Fusion of bottleneck, spectral and modulation spectral features for improved speaker verification of neutral and whispered speech
Introduction
Voice based biometric authentication, which combines mathematics and digital signal processing techniques to analyze speech characteristics associated with speaker identity, is one domain that has gained significant attention recently. Contrary to knowledge-based authentication, referred to as KBA, voice based authentication is based on who the user is, instead of what the user knows. Such technologies are burgeoning for identity management as they eliminate the need for personal identification numbers (PIN), passwords, and security questions (Unar et al., 2014). Despite the several advantages of using speech for identification purposes, challenges and unresolved problems still remain, thus hampering the widespread usage of these technologies. For example, vocal effort variations between training and testing conditions (e.g., training on normally-phonated speech, testing on whispered speech) can have severe detrimental effects on speech enabled applications such as speech and speaker recognition (Grimaldi, Cummins, 2008, Ito, Takeda, Itakura, 2005, Zelinka, Sigmund, Schimmel, 2012, Hanilci, Kinnunen, Saeidi, Pohjalainen, Alku, Ertas, 2013).
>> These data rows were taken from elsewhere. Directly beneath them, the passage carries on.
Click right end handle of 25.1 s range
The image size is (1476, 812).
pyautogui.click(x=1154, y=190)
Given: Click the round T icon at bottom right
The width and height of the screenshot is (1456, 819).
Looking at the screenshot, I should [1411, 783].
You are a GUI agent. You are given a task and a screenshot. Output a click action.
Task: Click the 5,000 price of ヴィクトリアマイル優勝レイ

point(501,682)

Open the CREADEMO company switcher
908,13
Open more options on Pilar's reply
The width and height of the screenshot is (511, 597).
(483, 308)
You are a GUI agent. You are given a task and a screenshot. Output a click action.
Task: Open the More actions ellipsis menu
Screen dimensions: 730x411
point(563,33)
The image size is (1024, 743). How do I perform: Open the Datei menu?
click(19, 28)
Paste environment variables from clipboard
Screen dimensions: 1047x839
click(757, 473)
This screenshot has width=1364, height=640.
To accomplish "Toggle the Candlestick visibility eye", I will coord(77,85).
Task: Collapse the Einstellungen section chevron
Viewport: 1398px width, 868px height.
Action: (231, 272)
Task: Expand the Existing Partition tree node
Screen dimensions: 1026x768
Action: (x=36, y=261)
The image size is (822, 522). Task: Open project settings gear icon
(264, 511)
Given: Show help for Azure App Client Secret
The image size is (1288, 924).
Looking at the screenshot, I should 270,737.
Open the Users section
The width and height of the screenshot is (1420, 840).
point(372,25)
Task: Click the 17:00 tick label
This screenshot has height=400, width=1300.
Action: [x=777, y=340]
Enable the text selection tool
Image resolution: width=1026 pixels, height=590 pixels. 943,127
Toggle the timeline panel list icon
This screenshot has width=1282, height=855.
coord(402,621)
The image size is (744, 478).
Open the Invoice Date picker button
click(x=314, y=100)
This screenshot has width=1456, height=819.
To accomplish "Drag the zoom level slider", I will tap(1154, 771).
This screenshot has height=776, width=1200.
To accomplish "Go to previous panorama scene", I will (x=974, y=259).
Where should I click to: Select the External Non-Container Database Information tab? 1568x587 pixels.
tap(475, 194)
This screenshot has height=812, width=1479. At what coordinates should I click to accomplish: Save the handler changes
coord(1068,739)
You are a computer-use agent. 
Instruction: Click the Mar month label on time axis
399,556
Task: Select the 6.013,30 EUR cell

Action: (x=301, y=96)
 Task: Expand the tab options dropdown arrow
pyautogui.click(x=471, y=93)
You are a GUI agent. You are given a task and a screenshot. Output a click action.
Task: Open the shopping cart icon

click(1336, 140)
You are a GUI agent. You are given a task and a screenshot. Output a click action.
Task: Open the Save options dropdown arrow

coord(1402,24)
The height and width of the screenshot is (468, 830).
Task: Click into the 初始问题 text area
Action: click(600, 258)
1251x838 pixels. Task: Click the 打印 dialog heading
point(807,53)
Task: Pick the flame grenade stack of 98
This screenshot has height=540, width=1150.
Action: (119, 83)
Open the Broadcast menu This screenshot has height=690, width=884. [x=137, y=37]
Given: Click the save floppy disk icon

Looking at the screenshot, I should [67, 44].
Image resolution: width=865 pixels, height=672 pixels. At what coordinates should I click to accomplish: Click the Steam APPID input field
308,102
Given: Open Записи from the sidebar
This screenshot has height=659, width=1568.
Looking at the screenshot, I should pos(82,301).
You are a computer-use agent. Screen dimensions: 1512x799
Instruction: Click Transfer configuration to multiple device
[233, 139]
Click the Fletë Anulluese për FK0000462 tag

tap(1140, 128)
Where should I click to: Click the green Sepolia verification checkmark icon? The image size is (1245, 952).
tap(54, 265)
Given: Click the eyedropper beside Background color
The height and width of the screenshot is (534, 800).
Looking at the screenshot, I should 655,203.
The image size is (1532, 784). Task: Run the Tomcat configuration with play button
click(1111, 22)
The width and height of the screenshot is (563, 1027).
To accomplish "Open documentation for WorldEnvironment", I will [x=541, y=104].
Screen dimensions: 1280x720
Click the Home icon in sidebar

In the context of speaker verification (SV), important advances have been made to overcome this issue. Until recently, speaker verification systems were based on identity vectors (i-vectors) extracted from mel-frequency cepstral coefficient (MFCC) feature vectors with probabilistic linear discriminant analysis (PLDA) based scoring (Dehak, Kenny, Dehak, Dumouchel, Ouellet, 2011, Sizov, Lee, Kinnunen, 2014). Lately, however, deep learning approaches have shown promising results by replacing (1) the classical MFCC as acoustic features by the so-called bottleneck features (BNF) (Matejka et al., 2016) and/or (2) the Gaussian mixture model (GMM) approach to compute the necessary statistics during i-vector extraction (Lei, Scheffer, Ferrer, McLaren, 2014, Richardson, Reynolds, Dehak, Matejka, Glembek, Novotny, Plchot, Grzl, Burget, Cernocky, 2016). To enable such innovations large datasets have been required, thus covering thousands of speakers, several hours of recordings, a variety of channels and different recording sessions. Availability of such massive datasets, exist for normally-phonated, neutral speech. In turn, speech produced under other vocal efforts (e.g., shouted, whispered) are limited not only in number, but also in size. In such cases, additional compensation techniques are needed to allow for efficient use of limited non-neutral speech data without compromising the performance achieved with neutral speech. This paper addresses this important issue and explores the benefits of deep learning methods for such low-resource task.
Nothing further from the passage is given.